- VORGELEGTER TEXTAUSZUG
_ _ _ _

Stephan Thanscheidt ist Ko-Chef von FKP Scorpio. Die Firma mit rund 350 Mitarbeitern in 11 Ländern gehört nicht nur zu den größten Festivalorganistatoren Europas, das Unternehmen hat im vergangenen Jahr rund 3000 Konzerte von mehr oder weniger bekannten Musiker*innen – darunter Superstars wie Ed Sheeran oder David Guetta – ausgerichtet. Thanscheidt ist vor allem für die Ausrichtung der Festivals verantwortlich. So verbringt er im Sommer normalerweise mehr Zeit auf Festivals denn am Schreibtisch. Das ist wichtig, um das Gespür f& uuml;r die Wünsche und Erwartungen der Besucher*innen zu behalten.
Im März und April liefen bei FKP Scorpio die Planungen für die Sommerevents weiter. Zwar hatte man schon während des Lockdown ein ungutes Gefühl, aber ohne eine längerfristige Absage durch die Behörden, hatte das Unternehmen keine andere Wahl, als die Festivals erst einmal zu verschieben, um den Versicherungsschutz nicht zu verlieren. Das war ein enormer Aufwand, mussten doch immer wieder Veranstaltungen und die entsprechenden Karten umgebucht werden. Die Werbung wurde neu aufgelegt, nur um dann die nächste Verschiebung anzukündigen.

_ _ _ _

- ZU ERLEDIGENDE AUFGABEN
**a.** Nenne alle Personen, die im Textauszug namentlich erwähnt werden.
**b.** Gib den Textauszug wortgetreu wieder, und zwar zwischen „Stephan Thanscheidt ist“ und „Besucher*innen zu behalten.“, beide Stellen eingeschlossen.

- DATENABSCHNITT
_ _ _ _

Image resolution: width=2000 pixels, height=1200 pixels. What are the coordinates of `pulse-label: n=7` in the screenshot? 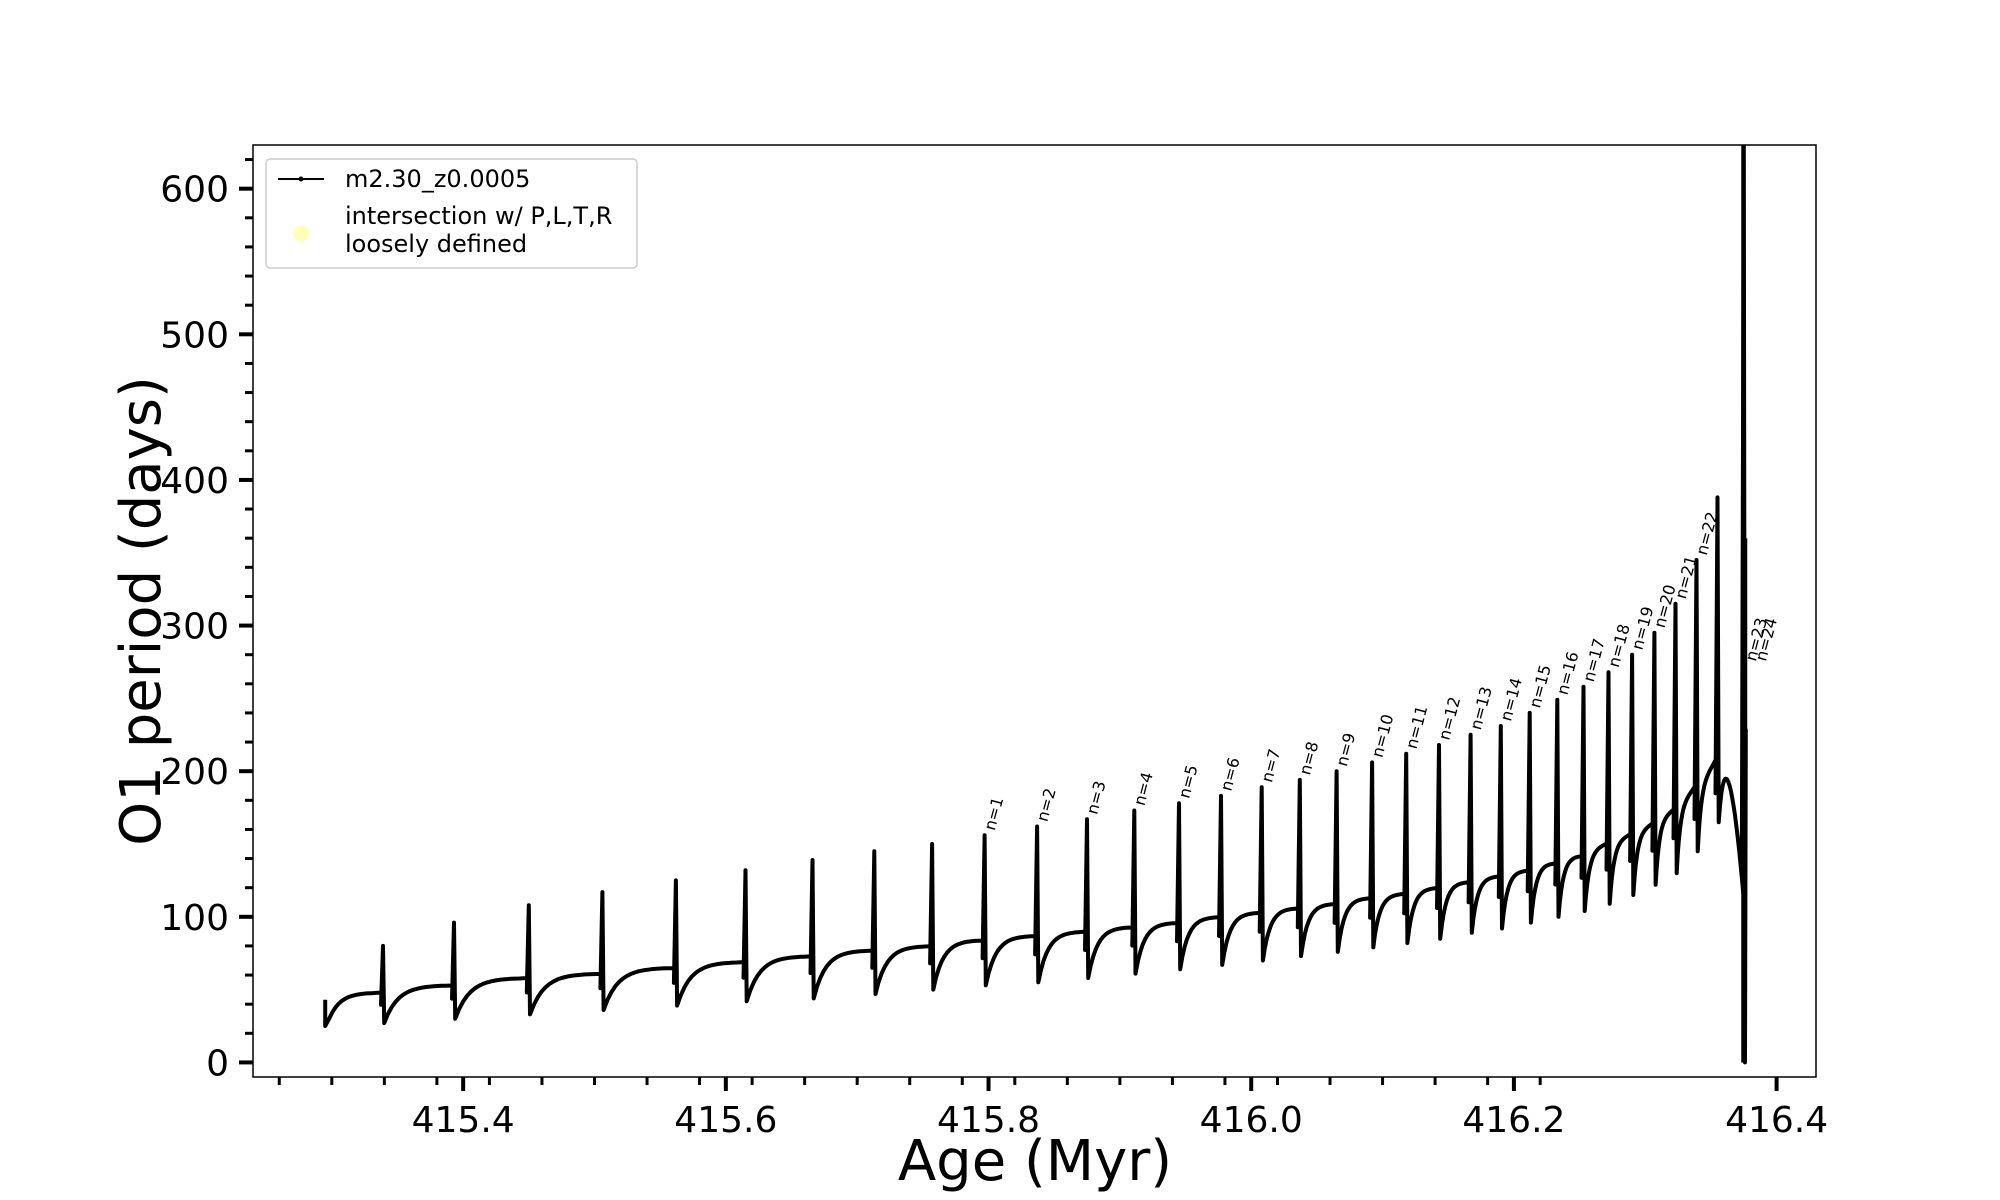 It's located at (1270, 766).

_ _ _ _

- SCHRIFTLICHE ANTWORTEN
**a.** Stephan Thanscheidt, Ed Sheeran, David Guetta

**b.**
Stephan Thanscheidt ist Ko-Chef von FKP Scorpio. Die Firma mit rund 350 Mitarbeitern in 11 Ländern gehört nicht nur zu den größten Festivalorganistatoren Europas, das Unternehmen hat im vergangenen Jahr rund 3000 Konzerte von mehr oder weniger bekannten Musiker*innen – darunter Superstars wie Ed Sheeran oder David Guetta – ausgerichtet. Thanscheidt ist vor allem für die Ausrichtung der Festivals verantwortlich. So verbringt er im Sommer normalerweise mehr Zeit auf Festivals denn am Schreibtisch. Das ist wichtig, um das Gespür f& uuml;r die Wünsche und Erwartungen der Besucher*innen zu behalten.